● **REQUESTS**
[a] Answer each question using the homeschooling post.
(i) How many children does the author have?
(ii) What is the name of the author's first son?
(iii) What did the author finally begin letting Zachary do with his schooling?
[b] Reproduce the portion of the homeschooling post starting at "Zachary, on the" and ending at "working for him.".
[c] Pick up the homeschooling post after its final sentence and carry it forward.
— begin TEXT —
Homeschooling

Are You Schooling for the Masses or are You Schooling for Your Divinely Created, Uniquely Gifted Child?

I have been doing a lot of thinking lately about my approach to high school.  I have 6 children with my first 3 being boys, one already graduated and my second having his graduation party in August. 

Zachary (my second son) changed all my thinking about high school when he began several years ago.  You see, he wasn’t like my first son, Seth.  Seth was very faithful and diligent in his bookwork – following conscientiously his mothers high school plan for him, graduating and then going on to enter college for almost a year and doing very well on his entrance exam as well as his classes.  In short, he was a model student.

Zachary, on the other hand, did not enjoy sitting at his desk for hours on end. (I do know I was an overzealous homeschool mom and assigned way too much work for Seth and consequently Zachary.)  Zachary would have been labeled in the public school system.  No doubt about it.  He would sometimes sit at his desk with his legs going back and forth, back and forth.  He would look up at me and have the most weary and exhausted expression on his face. 

I knew that he coudn’t handle the same work load that Seth had kept, so I lightened up his schedule but it was still too much.  It just wasn’t working for him. 

Letting Him Be

I finally caved in – not knowing what else to do and started letting him direct his own schooling.  He had a schedule that I typed up of books and courses he was to be studying (if he followed my outline) but then I let him be.  I let him be, not because I thought this was the right way to go, but because I didn’t know what else to do.  I was discouraged, feeling like I had failed.
— end TEXT —
— begin SUPPLIED MATERIAL —
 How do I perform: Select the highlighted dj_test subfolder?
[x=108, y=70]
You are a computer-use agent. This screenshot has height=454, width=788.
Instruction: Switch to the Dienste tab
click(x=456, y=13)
— end SUPPLIED MATERIAL —
● **TASK RESULTS**
[a]
(i) Six.
(ii) Seth.
(iii) Direct his own schooling.

[b]
Zachary, on the other hand, did not enjoy sitting at his desk for hours on end. (I do know I was an overzealous homeschool mom and assigned way too much work for Seth and consequently Zachary.)  Zachary would have been labeled in the public school system.  No doubt about it.  He would sometimes sit at his desk with his legs going back and forth, back and forth.  He would look up at me and have the most weary and exhausted expression on his face. 

I knew that he coudn’t handle the same work load that Seth had kept, so I lightened up his schedule but it was still too much.  It just wasn’t working for him.

[c]
I read books (Dreamers, Discoverers & Dynamos:  How to help the child who is bright, bored and having problems in school)  went to classes at our homeschool convention and learned about right brain learners from Dianne Craft (read here and here).  I would be encouraged and KNOW that I had a unique child on my hands but still feel bound by what our culture said was the “right” way to learn. 

I knew I had an intelligent young man and it showed in various ways.  He could converse with adults or children on many topics, he could fix things, he was a deep thinker and he loved life and experiencing life.  But how does one measure these things and give a grade? 

To educational authorities these types of things mean nothing.  They have to have a one- size-fits-all test.  Therefore, the masses are all given the same exam questions so that the children can be properly placed and it can be determined if they are “learning”. 

But my children are not in a setting where they need to be pigeon holed into certain classes, so why do I think they need to learn in the exact same way as the masses?

Why do I let the “experts” dictate to me and who appointed them to be an expert over my child?  I know my child better than a stranger.  My children are unique one from another, each one of my children will have their own abilities, skills and talents.  Who is to say that they all need the very same course of study?

“Everybody is a genius. But if you judge a fish by its ability to climb a tree, it will spend its whole life believing that it is stupid.” ~ Albert Einstein

Are We Wanting Unique, Creative Kids?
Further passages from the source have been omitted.